El presidente pide silencio. Se sienta y comienza a leer el resumen ejecutivo de las carpetas que lo atormentan. A medida que avanza, los ministros se miran entre sí, desconcertados. Nadie interrumpe. El vicepresidente, que había salido a llamar a su papá en busca de consejo —y probablemente de instrucciones—, regresa justo cuando la lectura termina.

—Presidente, entonces… ¿qué vamos a hacer? ¿Por dónde empezamos?

El mandatario lo mira, con gesto severo. Suspira. Y susurra:

—No sé. Aquí lo único que importaba era sacar a Petro. ¿O no?

Y es ahí, justo ahí, donde se abre la herida que nadie quiso ver. Porque durante años se trataron de convencer en que Colombia no necesitaba un rumbo sino una revancha. Que no hacía falta un proyecto si había un enemigo común. Que bastaba con gritar “¡Fuera Petro!” para llenar una plaza o un tarjetón.
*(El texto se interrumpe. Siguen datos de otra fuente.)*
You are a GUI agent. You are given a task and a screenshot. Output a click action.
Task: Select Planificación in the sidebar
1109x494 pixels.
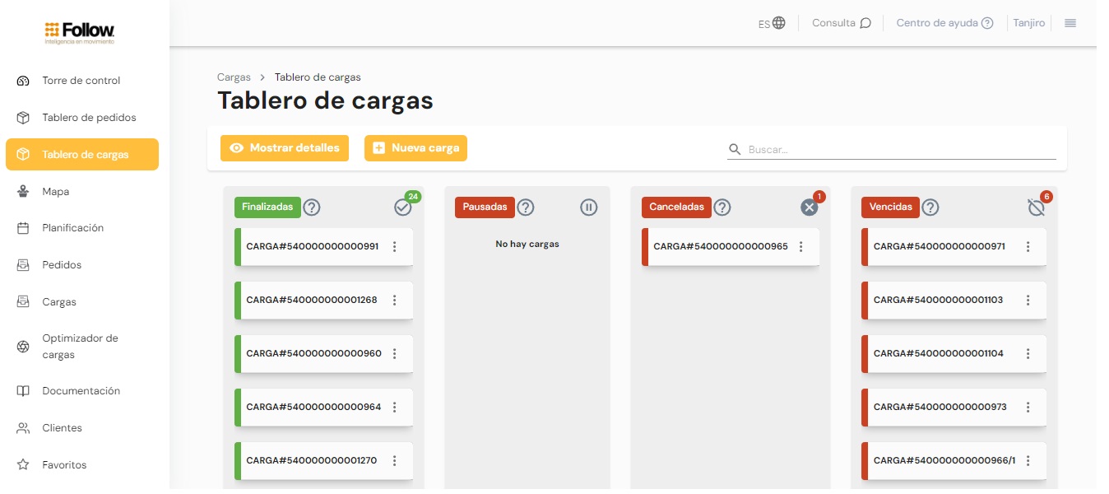(72, 228)
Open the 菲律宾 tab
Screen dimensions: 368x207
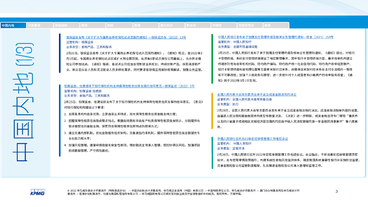223,26
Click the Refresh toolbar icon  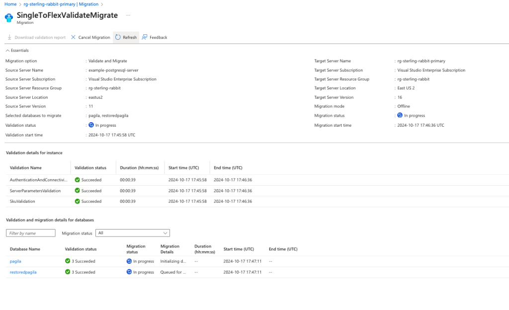118,37
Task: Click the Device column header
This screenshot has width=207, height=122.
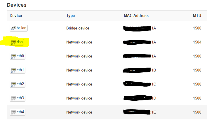Action: click(16, 15)
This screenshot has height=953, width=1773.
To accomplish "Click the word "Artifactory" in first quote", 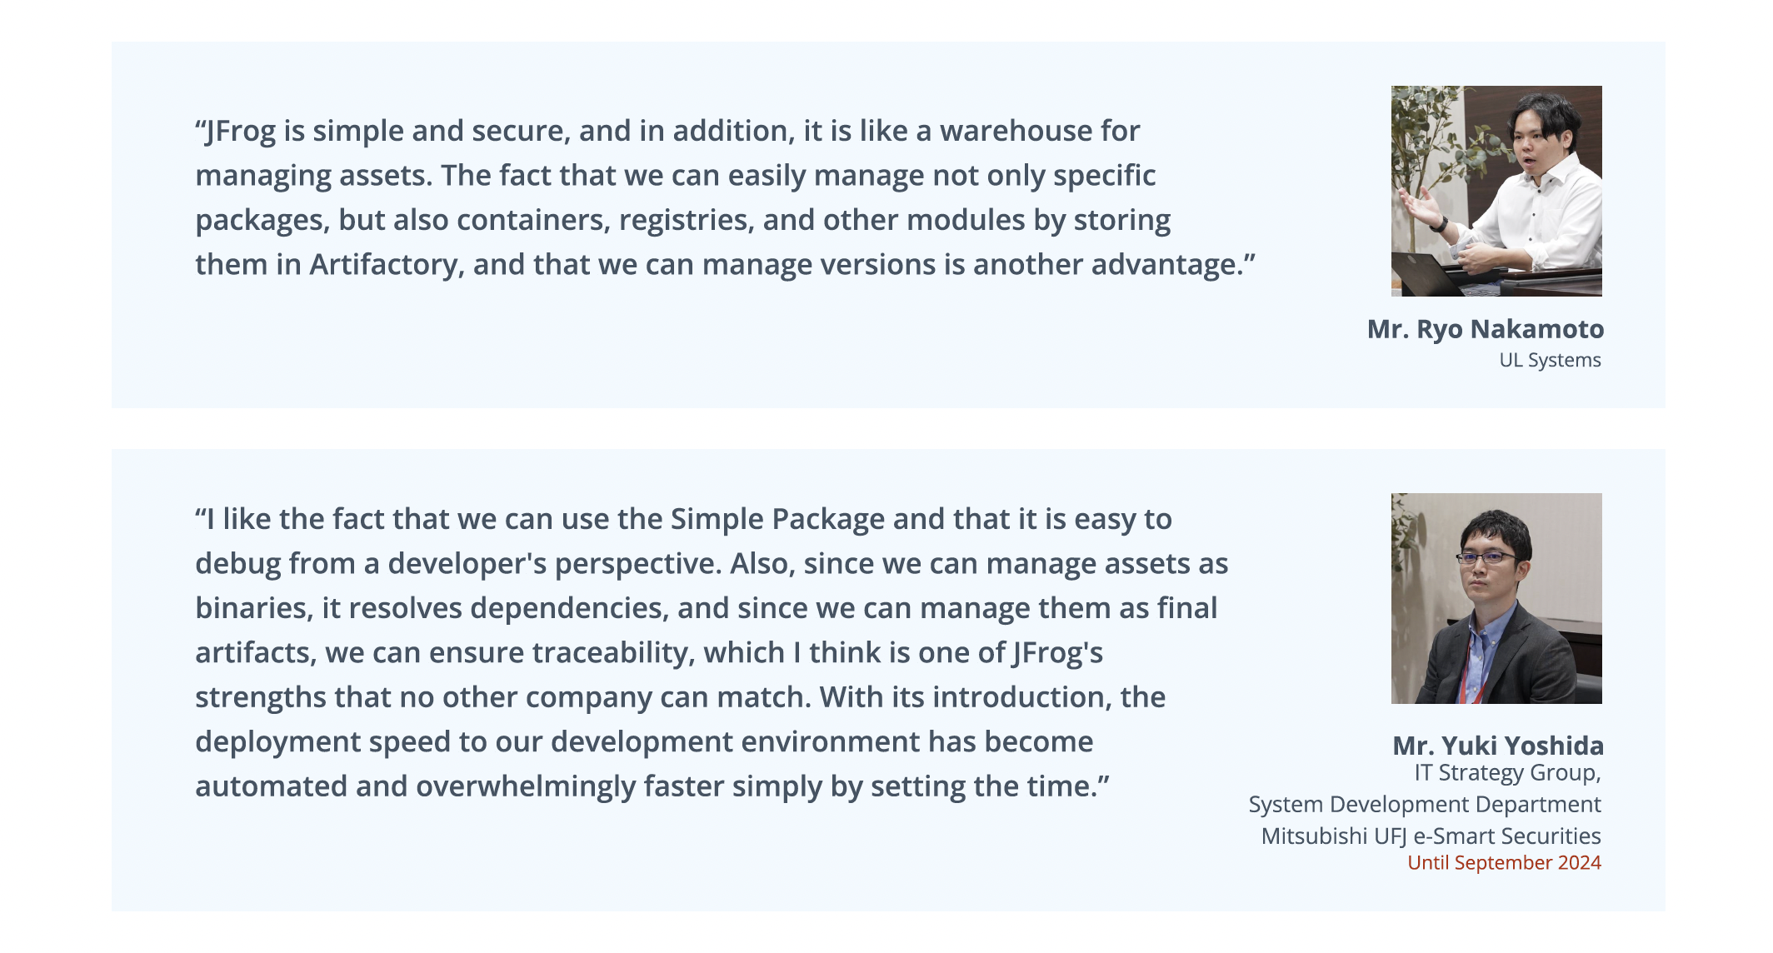I will (x=384, y=265).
Pero el 8 de agosto amaneció. Y la realidad no se fue con Petro. Quienes celebraron el final sin pensar en el comienzo, hoy preguntan por el plan. El nuevo presidente, que prometió restaurarlo todo, descubre que heredar ruinas no te convierte en arquitecto. Que gobernar exige más que rabia. Que el poder no se administra como un canal de YouTube.

Y aquí estamos. En silencio. Frente al vacío. Porque una campaña construida sobre el miedo sirve para ganar una elección. No para gobernar un país.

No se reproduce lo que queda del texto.